Repetition can be boring, but it’s more comforting to me. Usually I’m too restless to be inactive — maybe that’s why it isn’t boring to me, but novel, wanted.

And, what’s wrong with boring? This reminds me of the psychoanalyst Adam Phillips and his book, On Kissing, Tickling, and Being Bored, which I know I read a decade ago, but don’t remember much about. The Marginalia has a helpful essay to remind me of what Phillips wrote. In terms of Schuyler and his poem, I’m thinking about boredom as emptiness, being in a state of doing nothing with (too much) time to think and reflect, to look at yourself. On page 6, Schuyler offers the line:

Why watch
Yourself? You know you’re here, and where tomorrow you will probably
Be.

Quite
A few things are boring, like the broad avenues of Washington
D.C. that seem to go from nowhere and back again. Civil servants
Wait at the crossing to cross to lunch at the Waffle House.

What’s the difference between boring and ordinary? And, is boring the opposite of interesting?

In
This twilight Degas a woman sits and holds a fan, it’s
The just rightness that counts. And how have you come to know just
Rightness when you see it and what is the deep stirring that it
Brings? Art is as mysterious as nature, as life, of which it is
A flower.

This just rightness makes me think of a quote I like from Oscar Wilde, which I wrote about on my trouble blog in 2012:

It is absurd to divide people into good and bad. People are either charming or tedious.

Good = just, right Not sure how/if this totally fits, but Schuyler’s discussion of boredom, then his mention of just rightness made me think of it.

Under the hedges now the weedy strips grow bright
With dandelions, just as good a flower as any other.

Again, I’m amazed at how Schuyler predicts, or does he set me up for, some of my questions. On March 14th, looking at page 5 I asked: What is a weed and what is a wildflower? The implication: which plants do we value as flowers, and which do we dismiss as weeds? And now here he is, two pages later, answering my question!

You see death shadowed out in another’s life. The threat
Is always there, even in balmy April sunshine. So what
If it is hard to believe in? Stopping in the city while the light
Is red, to think that all who stop with you too must stop, and
Yet it is not less individual a fate for all that. “When I
was born, death kissed me. I kissed it back.”

Death, a common fate, but felt uniquely by each of us. The same river twice, and not twice.

Meantime, there
Is bridge, and solitaire, and phone calls and a door slams, someone
Goes out into the April sun to take a spin as far as the
Grocer’s, to shop, and then come back. In the fullness of time,
Let me hand you an empty cup, coffee stained. Or a small glass
Of spirits: “Here’s your ounce of whisky for today.” Next door
The boys dribble a basketball and practice shots. Two boys
Run by: high spirits. The postman comes. No mail of interest.
Another day, there is.

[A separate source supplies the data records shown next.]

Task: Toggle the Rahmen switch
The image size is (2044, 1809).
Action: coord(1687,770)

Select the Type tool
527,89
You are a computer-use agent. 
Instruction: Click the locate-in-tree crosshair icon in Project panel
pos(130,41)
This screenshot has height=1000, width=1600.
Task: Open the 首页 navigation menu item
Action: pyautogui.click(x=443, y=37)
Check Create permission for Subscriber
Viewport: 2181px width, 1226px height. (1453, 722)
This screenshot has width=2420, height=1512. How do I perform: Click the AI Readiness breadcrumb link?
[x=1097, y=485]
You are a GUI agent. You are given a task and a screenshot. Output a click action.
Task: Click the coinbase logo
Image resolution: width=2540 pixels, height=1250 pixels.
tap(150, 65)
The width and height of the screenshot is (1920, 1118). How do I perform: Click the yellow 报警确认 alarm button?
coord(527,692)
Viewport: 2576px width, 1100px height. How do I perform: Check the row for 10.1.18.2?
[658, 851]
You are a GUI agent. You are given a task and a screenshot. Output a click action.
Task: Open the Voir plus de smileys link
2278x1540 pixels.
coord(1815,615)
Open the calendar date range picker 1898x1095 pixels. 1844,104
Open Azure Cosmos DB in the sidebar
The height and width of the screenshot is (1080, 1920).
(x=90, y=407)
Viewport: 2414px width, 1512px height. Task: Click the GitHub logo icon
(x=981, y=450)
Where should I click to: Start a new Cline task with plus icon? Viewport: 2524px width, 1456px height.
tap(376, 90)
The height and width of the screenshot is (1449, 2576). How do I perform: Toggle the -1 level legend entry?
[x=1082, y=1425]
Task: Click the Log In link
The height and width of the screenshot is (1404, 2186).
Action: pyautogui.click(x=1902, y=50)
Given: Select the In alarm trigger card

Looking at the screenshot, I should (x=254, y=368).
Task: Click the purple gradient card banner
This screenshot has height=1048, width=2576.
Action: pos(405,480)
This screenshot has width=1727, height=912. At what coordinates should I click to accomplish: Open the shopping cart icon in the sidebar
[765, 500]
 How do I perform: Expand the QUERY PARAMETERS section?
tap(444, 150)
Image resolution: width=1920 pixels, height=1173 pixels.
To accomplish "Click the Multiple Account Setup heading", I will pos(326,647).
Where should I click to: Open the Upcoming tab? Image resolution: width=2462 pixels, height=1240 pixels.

A postcard of the Washington Monument,
A friend waving from a small window at the needle top.

Life — the fullness and emptiness of time — is both ordinary (cards, calls, door slams) and extraordinary (spirits, spirited boys, postcards of the Washington Monument). The empty, coffee stained cup reminds me of a line from page 6 that I don’t think I mentioned:

the sun
Comes out from behind unbuttoned cloud underclothes—gray with use—

Gray. Stained with use. Used up. Old bones, old bodies.

Wow, this exercise of slowly reading Schuyler’s poem, a page a day, is so much fun! It does take time, which can be difficult to find.